"No, madame," answered Charlotte, with well-assumed naïveté, "I cannot recollect receiving your majesty's commands to do so."

A short silence followed, during which Catharine continued to gaze on Madame de Sauve as the serpent looks at the bird it wishes to fascinate.

"You think you are pretty," said Catharine, "you think you are clever, do you not?"

"No, madame," answered Charlotte; "I only know that sometimes your majesty has been graciously pleased to commend both my personal attractions and address."
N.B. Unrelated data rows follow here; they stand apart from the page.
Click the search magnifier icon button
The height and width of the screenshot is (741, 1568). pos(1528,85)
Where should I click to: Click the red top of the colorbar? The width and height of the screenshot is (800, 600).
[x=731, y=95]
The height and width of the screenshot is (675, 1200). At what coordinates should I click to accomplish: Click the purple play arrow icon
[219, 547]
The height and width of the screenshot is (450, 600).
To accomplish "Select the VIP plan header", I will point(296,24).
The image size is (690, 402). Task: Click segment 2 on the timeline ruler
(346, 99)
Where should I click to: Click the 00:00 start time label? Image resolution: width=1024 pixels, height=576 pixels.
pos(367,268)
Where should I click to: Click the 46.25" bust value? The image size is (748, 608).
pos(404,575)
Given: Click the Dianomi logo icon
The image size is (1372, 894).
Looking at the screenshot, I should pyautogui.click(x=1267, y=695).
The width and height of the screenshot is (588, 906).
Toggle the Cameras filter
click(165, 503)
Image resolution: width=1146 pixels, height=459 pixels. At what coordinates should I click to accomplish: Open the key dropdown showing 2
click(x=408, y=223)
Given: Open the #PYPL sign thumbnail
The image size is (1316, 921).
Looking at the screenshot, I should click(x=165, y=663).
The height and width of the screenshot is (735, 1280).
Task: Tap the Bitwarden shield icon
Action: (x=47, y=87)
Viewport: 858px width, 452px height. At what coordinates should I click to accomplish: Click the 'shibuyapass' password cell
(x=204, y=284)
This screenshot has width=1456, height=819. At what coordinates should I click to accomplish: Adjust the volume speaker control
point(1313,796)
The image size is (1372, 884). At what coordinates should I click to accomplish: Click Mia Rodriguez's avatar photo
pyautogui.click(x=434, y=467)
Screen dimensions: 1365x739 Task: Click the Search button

"Well, then," said Catharine, growing eager and animated, "you were mistaken if you think so, and I lied when I told you so; you are a simpleton and hideous compared to my daughter Margot."

"Oh, madame," replied Charlotte, "that is a fact I will not even try to deny—least of all in your presence."

"So, then, the King of Navarre prefers my daughter to you; a circumstance, I presume, not to your wishes, and certainly not what we agreed should be the case."

"Alas, madame," cried Charlotte, bursting into a torrent of tears which now flowed from no feigned source, "if it be so, I can but say I am very unfortunate!"

"It is so," said Catharine, darting the two-fold keenness of her eyes like a double poniard into Madame de Sauve's heart.

"But who can make you believe that?" asked Charlotte.